The cold, reserved cinematography synchronizes with the muted performances of the actors. If detached acting in Assayas’ earlier films reflecting youthful ennui, here, the actors are weighed down by experience. Cheung’s performance is bleached of histrionics, leaving only her drained attempts to rebuild. Even throwaway images of her working in a family restaurant in Paris are overwhelming in her desperate grab for normalcy. Emily speaks softly, averts her gaze, and works to maintain the flat level of her voice, better that than to scream. Cheung eschews giveaway tics like tremors and instead channels all her energy into making a dull, functional life into a Herculean task. Just to work a job seems difficult, because for someone who has drifted so long, it is.

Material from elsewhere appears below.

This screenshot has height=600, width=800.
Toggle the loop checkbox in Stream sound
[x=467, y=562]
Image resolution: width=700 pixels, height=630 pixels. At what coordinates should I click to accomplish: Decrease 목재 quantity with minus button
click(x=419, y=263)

Cheung isn’t the only actor who walks this fine line of dispassion and great effort. Nick Nolte gives one of his finest performances as Albrecht, Lee’s father. We meet Albrecht when Emily gets out of prison and find that he has taken care of many of the financial problems Emily left behind. Nolte’s natural rasp, that deep gurgle that sounds like air worming its way through a rockslide, is naturally intimidating, but it also has a defeated quality that the actor brings to the foreground here. Nolte plays Albrecht as a man without rage, a grieving father who has decided to respond to trauma with forgiveness. There is no tension in his interactions with Emily, because he knows her shame needs no catalyst and nothing can be gained from adding to it. Albrecht’s kindness is devastating in its own way, and when he asks Emily to leave her son Jay with him and his wife for a few years to let him process the complexity of his trauma, it is heartbreaking precisely because there is no malice in it. He doesn’t threaten legal action or promise a fight; he just cares about the child’s well-being, and that is a position Emily cannot possibly challenge.

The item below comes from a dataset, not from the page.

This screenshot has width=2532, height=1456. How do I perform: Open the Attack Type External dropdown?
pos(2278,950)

Clean is the logical conclusion of the fast, empty living its predecessors showcase. It stares directly into a reality that is scary in its commonality. Overdose may be a crucial part of the story, but the film primarily follows the daily efforts to overcome addiction. These kinds of stories are typically filmed with one eye on relapse, as much for the aesthetic variation as the dramatic upheaval. Assayas films with a patience that belies his post-punk foundation, and the care he affords to the small indications of Emily’s successes and setbacks prefigures wonderfully minor later achievements like Clouds of Sils Maria and Summer Hours. So graceful is the direction that even small flourishes feel larger than they are, like a shot of Emily, having fled from Albrecht, running back after him when she changes her mind, only to ascend the stairs headed in one direction as her father-in-law walks off another way, just missing her as the camera captures both in the same shot. But after a heartbreaking moment of confusion, Emily spots Albrecht and the two reconnect. That scene summarizes the emotional arc of the film nicely: Assayas is less interested in wallowing in near-misses for their tragic possibility than he is in the hope of reconciliation.